## HOW TO COMPLETE THIS TASK
What lines in the records below mention "output"? List them all.

## PROVIDED DATA
◇ ◇ ◇ ◇

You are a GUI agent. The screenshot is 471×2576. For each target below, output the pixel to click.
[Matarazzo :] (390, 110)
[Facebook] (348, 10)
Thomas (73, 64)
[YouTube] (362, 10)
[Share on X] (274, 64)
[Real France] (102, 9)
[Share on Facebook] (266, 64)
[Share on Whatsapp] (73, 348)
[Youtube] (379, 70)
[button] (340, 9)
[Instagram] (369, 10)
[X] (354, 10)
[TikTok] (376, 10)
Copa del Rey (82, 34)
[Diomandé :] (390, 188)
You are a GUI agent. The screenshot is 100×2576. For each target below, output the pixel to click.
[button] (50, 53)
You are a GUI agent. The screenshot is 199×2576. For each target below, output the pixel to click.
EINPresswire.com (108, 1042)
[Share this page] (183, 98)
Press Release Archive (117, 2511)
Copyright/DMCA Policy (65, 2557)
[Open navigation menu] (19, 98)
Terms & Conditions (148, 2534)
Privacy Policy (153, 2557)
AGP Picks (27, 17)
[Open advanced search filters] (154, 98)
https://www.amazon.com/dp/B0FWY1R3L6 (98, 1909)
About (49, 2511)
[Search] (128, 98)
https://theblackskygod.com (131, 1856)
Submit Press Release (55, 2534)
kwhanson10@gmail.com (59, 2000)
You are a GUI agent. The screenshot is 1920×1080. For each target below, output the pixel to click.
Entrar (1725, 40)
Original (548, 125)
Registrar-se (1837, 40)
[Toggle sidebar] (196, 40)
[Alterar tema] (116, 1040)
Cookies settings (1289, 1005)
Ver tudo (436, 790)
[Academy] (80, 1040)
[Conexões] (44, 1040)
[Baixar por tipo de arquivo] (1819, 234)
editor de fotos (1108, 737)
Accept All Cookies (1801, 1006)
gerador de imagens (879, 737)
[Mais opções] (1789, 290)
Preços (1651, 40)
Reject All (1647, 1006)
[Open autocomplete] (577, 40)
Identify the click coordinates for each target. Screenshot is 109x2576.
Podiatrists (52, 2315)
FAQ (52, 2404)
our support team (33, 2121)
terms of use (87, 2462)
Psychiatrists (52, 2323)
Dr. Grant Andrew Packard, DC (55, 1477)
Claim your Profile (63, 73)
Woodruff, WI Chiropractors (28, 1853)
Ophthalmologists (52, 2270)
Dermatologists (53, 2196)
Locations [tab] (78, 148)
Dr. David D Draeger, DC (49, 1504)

◇ ◇ ◇ ◇

## EXERCISE ANSWER
You are a GUI agent. The screenshot is 471×2576. For each target below, output the pixel to click.
You are a GUI agent. The screenshot is 100×2576. For each target below, output the pixel to click.
You are a GUI agent. The screenshot is 199×2576. For each target below, output the pixel to click.
You are a GUI agent. The screenshot is 1920×1080. For each target below, output the pixel to click.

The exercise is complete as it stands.